SAN FRANCISCO (KRON) – As many states push toward reopening amid the coronavirus pandemic, some are wondering is it too soon?

California Gov. Gavin Newsom, who issued the first statewide stay-at-home order, announced earlier this week that some retailers – such as bookstores and florists – will be allowed to reopen as early as this Friday, as long as they abide by guidelines.

“We’re not going back to normal.

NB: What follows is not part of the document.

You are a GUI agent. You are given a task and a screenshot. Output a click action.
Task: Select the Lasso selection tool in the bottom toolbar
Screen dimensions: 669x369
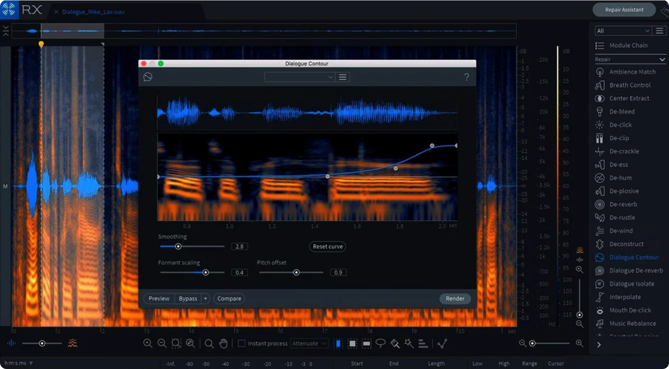tap(380, 343)
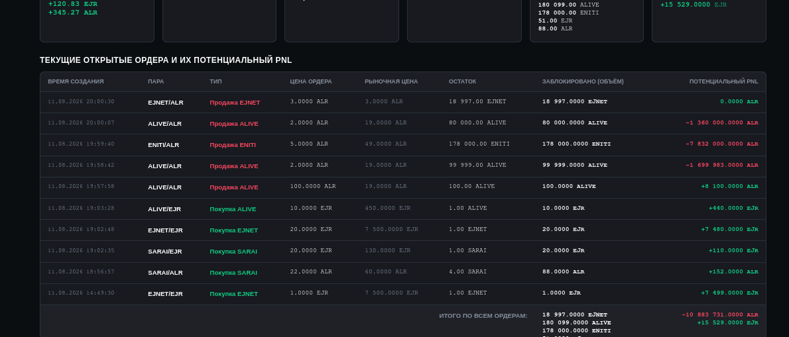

We’re going back to a new normal, with adaptations and modifications until we get to immunity until we get to a vaccine,” Newsom said in his Tuesday daily briefing.

According to California’s Department of Public Health, the weekly count of coronavirus deaths in the state has declined, with 505 deaths reported the week ending May 3.

That’s a slight drop from the prior week’s reported deaths of 527.

Some are expressing concern that it’s too soon to be reopening states.

Data scientist Youyang Gu tells CNN this may push the US backwards and erase the progress made during the pandemic.

“You don’t want to rush the reopening because by the time you realize what’s happened, it’ll be too late to reverse the decision,” Gu said.

Referring to the Japanese island of Hokkaido, Gu said the island had to shut down three weeks after reopening due to an increase in cases.

White House guidelines for reopening America include the suggestion that states not reopen until they see a “downward trajectory of positive tests as a percent of total tests within a 14-day period.” Some, however, have not adhered to the advice.

In other parts of the country, Texas Gov. Greg Abbott said hair salons, nail salons, tanning salons, and pools can reopen Friday as long as they maintain certain guidelines, while cases continue to rise in Mississippi, which recently saw its largest number of reported increases in a single day.

As of Wednesday, more than 1.2 million people in the US have been infected with coronavirus, and more than 71,000 people have died, according to data from Johns Hopkins University.

Closer to home in the Bay Area, stay-at-home orders were extended through May 31, but six counties have relaxed some restrictions, allowing various outdoor activities such as golfing and landscaping and the resuming of real estate activities and construction.